Suara ranting patah merangsang telingaku. Aku menoleh mendapati seekor rusa yang sedang memakan rumput. Aku berjalan mendekat, bersembunyi di balik pohon, mengukur jarak, mengambil siaga dan hop!! Lemparanku mengenai paha kanannya. Tembus bagian sebelah. Aku segera mendekat, dan dengan sekejap menebas kepalanya dengan sebilah parang.
“Lemparanmu luar biasa. Aku pikir satu ekor ini cukup untuk makan malam hingga esok pagi kita.”
“Kau benar. Ayo kita segera pulang.”
Semua senjata yang kami gunakan dibuat oleh Frank. Kalupi, kota kematian 20 tahun lalu pun merupakan ladang serta tempat tinggal para warga sebelum wabah menyerang. Kami menggali di beberapa tempat dan menemukan besi yang sangat cukup untuk membuat senjata berburu. Perburuan akan terjadi dengan jadwal bergilir, jika hari ini aku bersama Frank, maka besok yang bertugas ialah Dino dan Tekla, dua pemuda yang murni melakukan kejahatan di kota Zoi. Mereka mencuri sejumlah uang untuk membeli sebuah Gedung dan menjalankan bisnis dengan modal bermimpi hendak menjadi kaya.
Ayah sudah tidak kuat lagi untuk berburu. Oleh karena itu, setiap harinya ayah bersama ibu dan Yuni akan bertugas merawat tumbuhan herbal yang mampu menjaga tubuh kami dari serangan virus mematikan.

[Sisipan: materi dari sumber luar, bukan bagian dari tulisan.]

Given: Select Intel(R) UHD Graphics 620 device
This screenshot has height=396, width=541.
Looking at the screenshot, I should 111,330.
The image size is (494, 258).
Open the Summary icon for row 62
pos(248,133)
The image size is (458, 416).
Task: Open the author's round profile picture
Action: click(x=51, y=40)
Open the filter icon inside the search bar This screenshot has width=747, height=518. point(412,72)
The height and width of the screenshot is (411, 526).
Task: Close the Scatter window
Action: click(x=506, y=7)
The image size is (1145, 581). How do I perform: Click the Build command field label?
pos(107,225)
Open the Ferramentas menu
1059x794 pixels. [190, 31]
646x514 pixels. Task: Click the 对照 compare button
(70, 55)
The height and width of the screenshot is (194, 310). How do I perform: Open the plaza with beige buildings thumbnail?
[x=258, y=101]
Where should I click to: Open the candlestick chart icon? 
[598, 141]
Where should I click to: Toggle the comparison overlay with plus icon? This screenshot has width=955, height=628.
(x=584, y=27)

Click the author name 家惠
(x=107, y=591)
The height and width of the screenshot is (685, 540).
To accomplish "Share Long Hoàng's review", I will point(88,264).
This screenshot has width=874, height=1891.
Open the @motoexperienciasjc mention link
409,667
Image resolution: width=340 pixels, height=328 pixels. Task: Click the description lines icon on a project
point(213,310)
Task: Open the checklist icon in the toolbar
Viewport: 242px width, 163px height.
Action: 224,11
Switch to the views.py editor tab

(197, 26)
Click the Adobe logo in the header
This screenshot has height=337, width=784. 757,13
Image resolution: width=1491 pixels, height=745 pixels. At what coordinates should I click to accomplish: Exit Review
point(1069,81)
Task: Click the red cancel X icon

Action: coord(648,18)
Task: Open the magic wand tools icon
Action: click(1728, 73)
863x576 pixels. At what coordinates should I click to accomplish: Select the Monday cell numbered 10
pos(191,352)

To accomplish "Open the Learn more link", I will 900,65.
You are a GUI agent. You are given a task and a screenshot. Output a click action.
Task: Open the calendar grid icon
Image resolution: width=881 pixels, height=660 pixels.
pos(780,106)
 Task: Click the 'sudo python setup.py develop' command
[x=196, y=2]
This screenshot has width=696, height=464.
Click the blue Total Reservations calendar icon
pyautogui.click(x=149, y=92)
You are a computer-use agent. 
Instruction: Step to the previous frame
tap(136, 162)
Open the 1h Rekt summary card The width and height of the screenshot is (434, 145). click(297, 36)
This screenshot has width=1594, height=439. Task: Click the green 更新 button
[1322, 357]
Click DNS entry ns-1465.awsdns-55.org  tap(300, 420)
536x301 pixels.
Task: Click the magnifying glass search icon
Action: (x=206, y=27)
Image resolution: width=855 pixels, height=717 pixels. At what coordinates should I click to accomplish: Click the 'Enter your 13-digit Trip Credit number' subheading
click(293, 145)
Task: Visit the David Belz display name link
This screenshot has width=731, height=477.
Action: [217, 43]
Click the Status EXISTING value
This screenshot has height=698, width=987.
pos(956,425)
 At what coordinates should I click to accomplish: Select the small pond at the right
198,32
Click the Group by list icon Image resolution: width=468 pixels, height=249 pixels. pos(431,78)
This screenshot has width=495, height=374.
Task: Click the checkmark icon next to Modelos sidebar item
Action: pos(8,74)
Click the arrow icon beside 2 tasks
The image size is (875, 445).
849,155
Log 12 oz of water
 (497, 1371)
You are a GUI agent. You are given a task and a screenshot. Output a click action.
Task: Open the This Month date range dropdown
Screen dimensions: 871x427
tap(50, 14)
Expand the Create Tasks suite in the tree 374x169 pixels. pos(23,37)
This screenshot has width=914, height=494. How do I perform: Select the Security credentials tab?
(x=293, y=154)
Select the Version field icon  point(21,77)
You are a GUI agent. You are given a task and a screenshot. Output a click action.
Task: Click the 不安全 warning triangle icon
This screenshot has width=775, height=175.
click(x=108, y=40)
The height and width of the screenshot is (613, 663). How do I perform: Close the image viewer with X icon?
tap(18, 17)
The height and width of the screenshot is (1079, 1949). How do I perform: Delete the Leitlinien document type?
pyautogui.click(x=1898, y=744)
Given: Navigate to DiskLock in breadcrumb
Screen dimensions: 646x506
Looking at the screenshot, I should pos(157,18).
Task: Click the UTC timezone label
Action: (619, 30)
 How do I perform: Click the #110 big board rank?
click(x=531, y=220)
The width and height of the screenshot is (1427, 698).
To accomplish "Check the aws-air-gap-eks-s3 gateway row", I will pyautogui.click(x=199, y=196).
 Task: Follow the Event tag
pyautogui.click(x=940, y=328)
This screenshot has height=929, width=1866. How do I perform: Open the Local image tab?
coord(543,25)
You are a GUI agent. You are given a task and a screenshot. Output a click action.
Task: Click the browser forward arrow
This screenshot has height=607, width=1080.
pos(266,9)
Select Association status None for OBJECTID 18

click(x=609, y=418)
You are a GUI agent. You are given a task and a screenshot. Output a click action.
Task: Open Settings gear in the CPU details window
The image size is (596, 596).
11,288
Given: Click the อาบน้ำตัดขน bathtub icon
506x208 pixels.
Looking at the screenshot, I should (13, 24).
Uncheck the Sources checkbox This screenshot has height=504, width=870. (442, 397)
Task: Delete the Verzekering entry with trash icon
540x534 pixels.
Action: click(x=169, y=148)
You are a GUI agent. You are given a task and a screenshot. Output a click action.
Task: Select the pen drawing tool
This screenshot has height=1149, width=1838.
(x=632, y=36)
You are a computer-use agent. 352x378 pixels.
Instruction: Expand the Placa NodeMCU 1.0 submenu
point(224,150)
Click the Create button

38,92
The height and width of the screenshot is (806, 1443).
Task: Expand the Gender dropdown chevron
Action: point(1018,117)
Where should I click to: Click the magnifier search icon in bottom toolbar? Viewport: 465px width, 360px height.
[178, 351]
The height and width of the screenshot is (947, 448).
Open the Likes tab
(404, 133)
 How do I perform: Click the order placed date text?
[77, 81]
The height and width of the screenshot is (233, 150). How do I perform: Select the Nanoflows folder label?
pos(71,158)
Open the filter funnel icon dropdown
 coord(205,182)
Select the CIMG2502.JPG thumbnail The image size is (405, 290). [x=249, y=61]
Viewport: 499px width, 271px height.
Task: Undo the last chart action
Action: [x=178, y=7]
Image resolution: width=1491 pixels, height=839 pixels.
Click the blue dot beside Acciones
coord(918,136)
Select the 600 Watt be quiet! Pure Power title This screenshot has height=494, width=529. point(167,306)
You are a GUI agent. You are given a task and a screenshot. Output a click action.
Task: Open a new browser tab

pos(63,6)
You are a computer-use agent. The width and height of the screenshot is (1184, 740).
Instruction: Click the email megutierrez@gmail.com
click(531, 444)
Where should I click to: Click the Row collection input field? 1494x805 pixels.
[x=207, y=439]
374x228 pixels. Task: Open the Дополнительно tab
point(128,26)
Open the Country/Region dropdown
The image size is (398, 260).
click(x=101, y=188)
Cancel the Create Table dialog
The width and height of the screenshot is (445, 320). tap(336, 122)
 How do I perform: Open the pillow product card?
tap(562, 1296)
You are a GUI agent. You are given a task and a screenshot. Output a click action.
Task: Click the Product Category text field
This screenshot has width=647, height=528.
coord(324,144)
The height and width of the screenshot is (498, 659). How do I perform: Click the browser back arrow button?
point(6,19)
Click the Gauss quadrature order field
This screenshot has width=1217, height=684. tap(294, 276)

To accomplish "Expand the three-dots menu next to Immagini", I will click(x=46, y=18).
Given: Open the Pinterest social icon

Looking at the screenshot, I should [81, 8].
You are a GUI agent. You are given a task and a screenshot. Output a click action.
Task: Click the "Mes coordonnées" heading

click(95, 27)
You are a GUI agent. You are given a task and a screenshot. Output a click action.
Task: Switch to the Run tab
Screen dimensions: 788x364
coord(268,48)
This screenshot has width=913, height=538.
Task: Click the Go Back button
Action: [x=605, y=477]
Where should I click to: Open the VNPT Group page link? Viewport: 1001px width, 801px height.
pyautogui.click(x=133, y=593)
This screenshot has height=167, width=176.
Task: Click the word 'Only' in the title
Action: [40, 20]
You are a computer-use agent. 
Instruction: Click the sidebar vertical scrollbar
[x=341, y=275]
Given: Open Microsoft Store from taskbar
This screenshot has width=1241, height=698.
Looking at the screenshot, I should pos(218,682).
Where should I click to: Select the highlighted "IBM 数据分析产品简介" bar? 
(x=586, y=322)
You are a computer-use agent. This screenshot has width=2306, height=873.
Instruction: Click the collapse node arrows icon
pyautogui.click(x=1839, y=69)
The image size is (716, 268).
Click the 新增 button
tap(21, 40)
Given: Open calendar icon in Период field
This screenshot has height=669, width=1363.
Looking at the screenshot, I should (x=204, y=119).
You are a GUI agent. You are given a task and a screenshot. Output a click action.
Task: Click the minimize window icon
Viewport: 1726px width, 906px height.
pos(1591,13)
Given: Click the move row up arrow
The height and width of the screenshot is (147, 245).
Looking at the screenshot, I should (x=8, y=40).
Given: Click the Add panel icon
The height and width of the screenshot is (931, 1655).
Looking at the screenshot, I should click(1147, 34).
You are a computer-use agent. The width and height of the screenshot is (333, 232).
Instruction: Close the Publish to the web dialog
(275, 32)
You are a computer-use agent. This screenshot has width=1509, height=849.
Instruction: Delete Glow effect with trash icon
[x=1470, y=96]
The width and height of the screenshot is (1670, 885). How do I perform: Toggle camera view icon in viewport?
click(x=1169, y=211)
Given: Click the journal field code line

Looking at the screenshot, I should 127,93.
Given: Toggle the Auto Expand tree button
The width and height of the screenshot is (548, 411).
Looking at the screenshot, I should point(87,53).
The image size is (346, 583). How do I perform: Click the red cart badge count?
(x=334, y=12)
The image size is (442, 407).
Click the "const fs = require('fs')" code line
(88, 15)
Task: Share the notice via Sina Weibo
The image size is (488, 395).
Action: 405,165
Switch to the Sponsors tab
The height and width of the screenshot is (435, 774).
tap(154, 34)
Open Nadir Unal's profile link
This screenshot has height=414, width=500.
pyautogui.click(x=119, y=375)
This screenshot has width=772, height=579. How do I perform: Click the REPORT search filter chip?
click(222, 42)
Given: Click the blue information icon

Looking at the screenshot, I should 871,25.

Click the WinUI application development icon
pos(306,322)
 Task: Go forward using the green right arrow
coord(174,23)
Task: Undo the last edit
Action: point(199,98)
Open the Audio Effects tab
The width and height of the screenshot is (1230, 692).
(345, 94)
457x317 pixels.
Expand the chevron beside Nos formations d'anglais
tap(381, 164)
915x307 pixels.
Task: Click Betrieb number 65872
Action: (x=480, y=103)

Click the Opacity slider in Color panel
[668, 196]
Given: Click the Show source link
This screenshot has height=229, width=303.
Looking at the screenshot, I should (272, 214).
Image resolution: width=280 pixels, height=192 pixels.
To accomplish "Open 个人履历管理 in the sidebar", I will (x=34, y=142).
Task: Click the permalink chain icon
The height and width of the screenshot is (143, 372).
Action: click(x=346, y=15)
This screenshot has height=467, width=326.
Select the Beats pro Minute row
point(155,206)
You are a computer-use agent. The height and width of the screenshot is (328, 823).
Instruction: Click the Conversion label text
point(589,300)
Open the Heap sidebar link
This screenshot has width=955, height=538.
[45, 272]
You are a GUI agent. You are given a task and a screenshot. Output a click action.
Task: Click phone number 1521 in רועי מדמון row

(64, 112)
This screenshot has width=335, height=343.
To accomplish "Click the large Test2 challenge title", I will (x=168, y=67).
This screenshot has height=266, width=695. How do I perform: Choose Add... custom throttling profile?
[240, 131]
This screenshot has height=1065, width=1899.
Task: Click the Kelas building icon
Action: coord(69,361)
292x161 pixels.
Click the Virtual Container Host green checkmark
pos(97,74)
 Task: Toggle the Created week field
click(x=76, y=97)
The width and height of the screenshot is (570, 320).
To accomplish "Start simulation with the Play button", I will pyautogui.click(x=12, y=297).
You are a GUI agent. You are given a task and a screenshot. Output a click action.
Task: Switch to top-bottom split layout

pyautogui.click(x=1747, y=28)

Calya, tumbuhan herbal itu dinamai ibu. Dan kami pun menyebutnya calya yang berarti cahaya. Merawatnya tidak begitu sulit, ia termasuk kelompok kaktus. Tumbuhan ini memiliki batang yang menyimpan air, daunnya kecil dan berduri. Batang yang mengandung air inilah yang kemudian digunakan ibu dan ayah untuk menyembuhkan kami. Khasiatnya luar biasa. Namun tumbuhan ini mulai langkah sehingga dirawat dengan baik oleh kami. Menanti cabang baru kemudian di tanam lagi.
***
Malam yang cukup dingin. Api membara menghangatkan tubuh kami. Kami melingkari api sambil menikmati hasil buruan dan beberapa cerita ayah yang menghibur. Sebagai yang tertua Ayah memiliki segudang ceritera dibalik pahit manis hidupnya.
Bintang berhamburan seperti permata. Air yang mengalir dan menetes dari sebuah air terjun kecil dekat tempat kami berada begitu teduh. Damai sekali kota Kalupi. Entah bagaimana kedamaian di tempat ini dulu, jauh dari jamahan teknologi Zoi. Kutatap Yuni di celah-celah api yang membara, parasnya secantik bintang, senyumnya seteduh bunyi tetes air, dan tatapannya lebih hangat dari api yang menyala di hadapanku, menghangatkan hingga ke kerapuhan jiwaku.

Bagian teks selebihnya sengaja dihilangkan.